We believe in the efficiency of our algorithm, so users do not need to be overly concerned about the convergence of the posterior samples. In our opinion, sampling 6,000 posterior samples and erase the first 1,000 samples as burn-in would be enough.

We provide a measure to gauge the efficiency of the algorithm, that is

ineff = ineff_factor(saved_params)

saved_params::Vector{Parameter} is the output of posterior_sampler. ineff is Tuple(kappaQ, kQ_infty, gamma, SigmaO, varFF, phi). Each object of the tuple has the same shape as its corresponding parameter. The entries of the Array of the Tuple represent the inefficiency factors of the corresponding parameters. If an inefficiency factor is high, it indicates poor sampling efficiency of the parameter located at the same position.

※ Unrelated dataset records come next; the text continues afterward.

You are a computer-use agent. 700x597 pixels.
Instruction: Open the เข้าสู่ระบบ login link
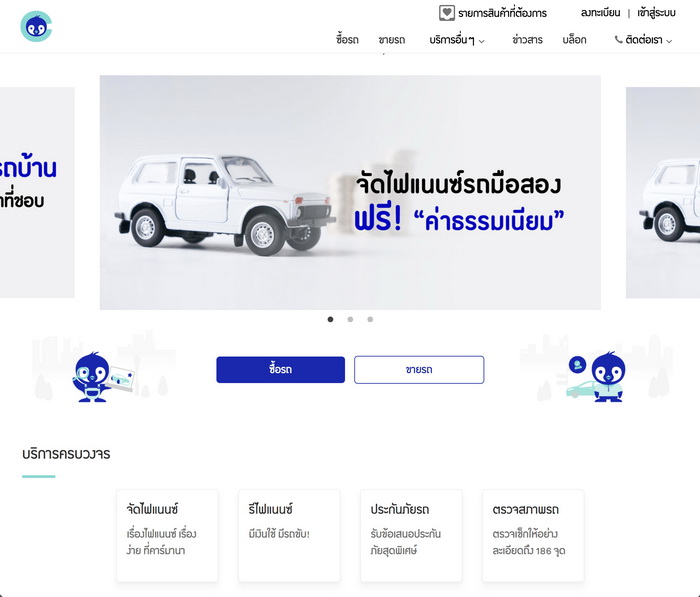tap(656, 13)
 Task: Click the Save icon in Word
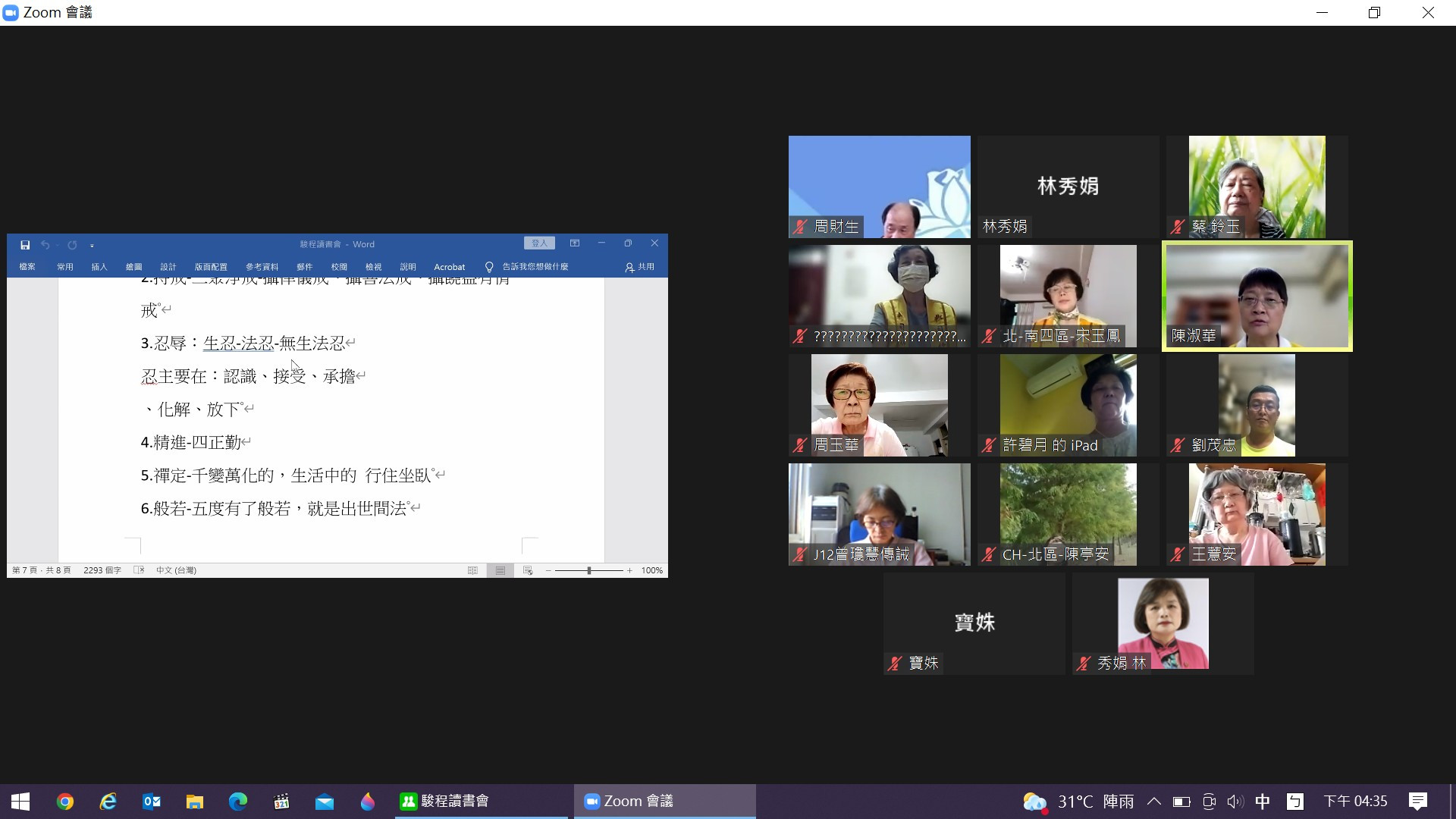(25, 245)
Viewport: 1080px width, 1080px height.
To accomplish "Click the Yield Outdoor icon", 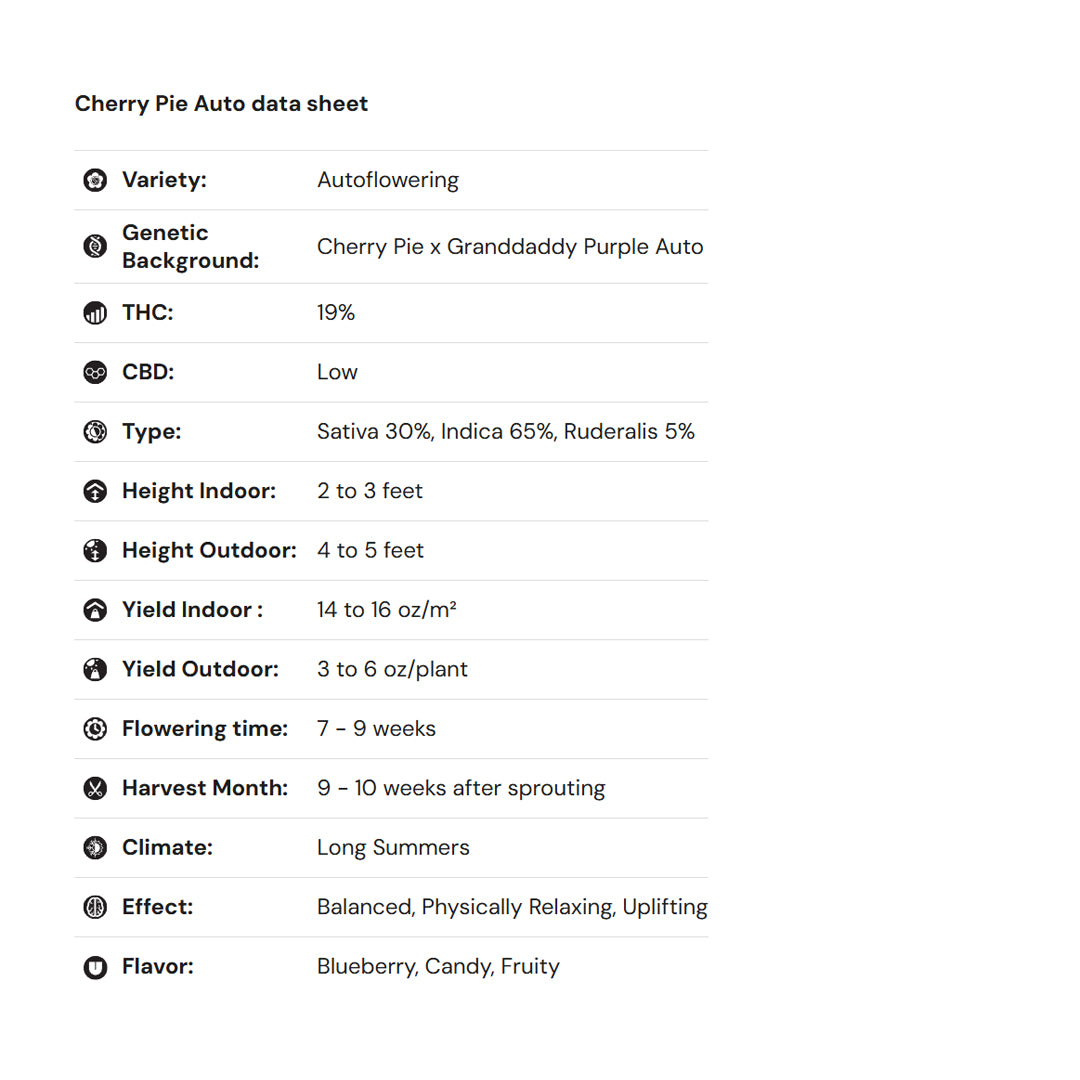I will click(x=95, y=669).
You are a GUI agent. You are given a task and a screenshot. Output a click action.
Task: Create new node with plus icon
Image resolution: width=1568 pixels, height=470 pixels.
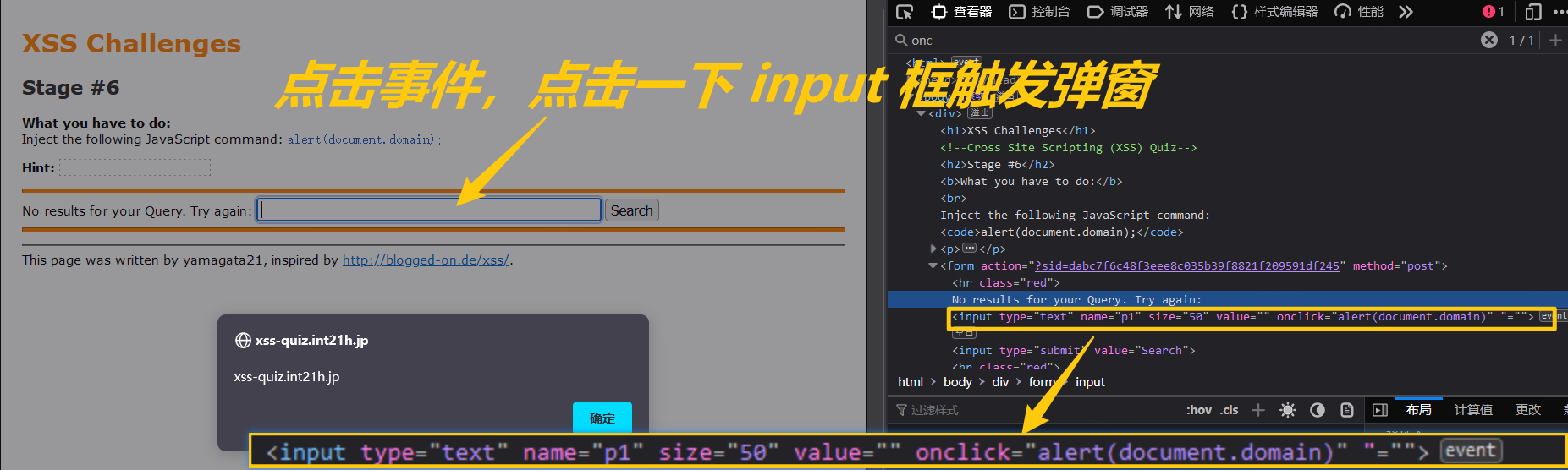point(1554,40)

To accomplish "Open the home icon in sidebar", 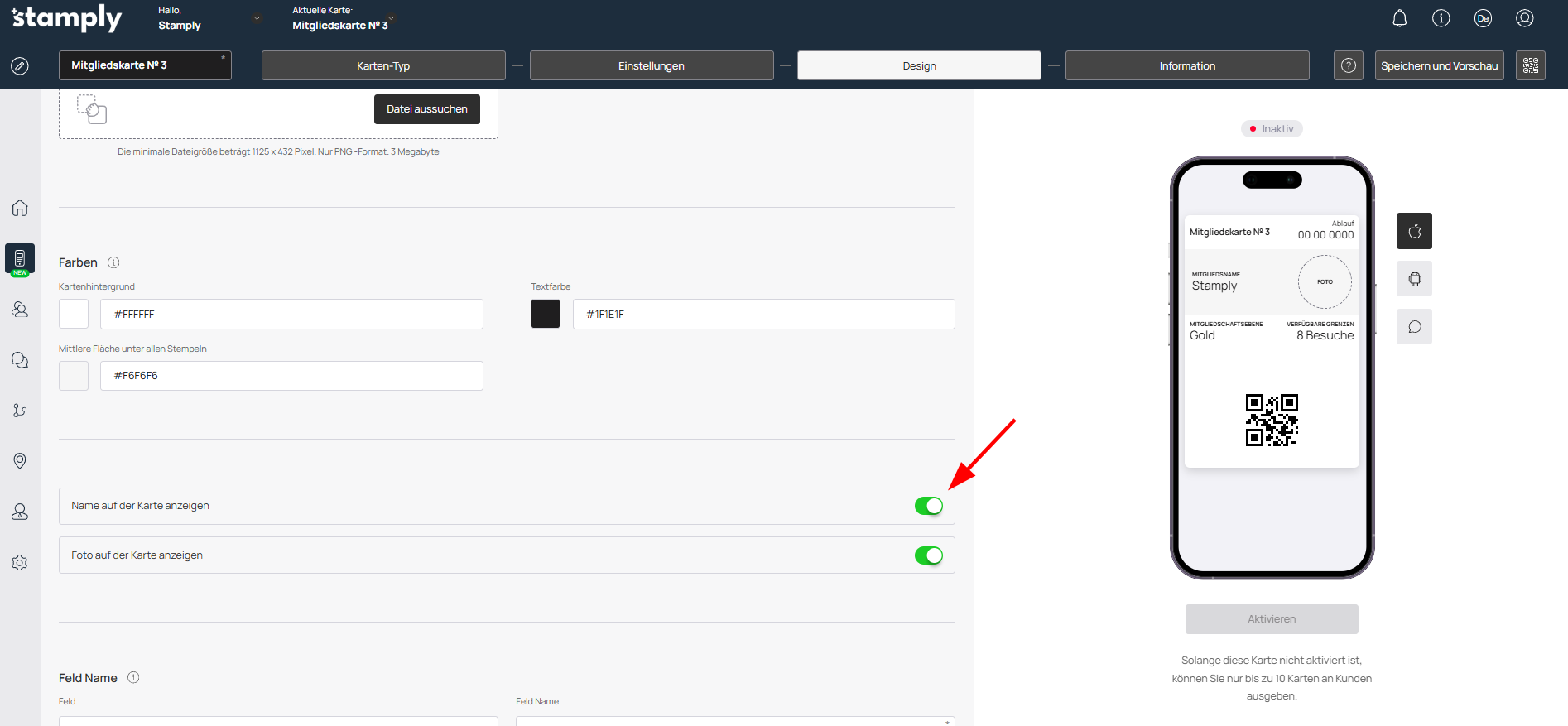I will tap(20, 208).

You can calculate the maximum inefficiency factor by

max_ineff = (ineff[1] |> maximum, ineff[2], ineff[3] |> maximum, ineff[4] |> maximum, ineff[5] |> maximum, ineff[6] |> maximum) |> maximum

The value obtained by dividing the number of posterior samples by max_ineff is the effective number of posterior samples, taking into account the efficiency of the sampler. For example, let's say max_ineff = 10. Then, if 6,000 posterior samples are drawn and the first 1,000 samples are erased as burn-in, the remaining 5,000 posterior samples have the same efficiency as using 500 i.i.d samples, calculated as (6000-1000)/max_ineff. For reference, in our paper, the maximum inefficiency factor was 2.38.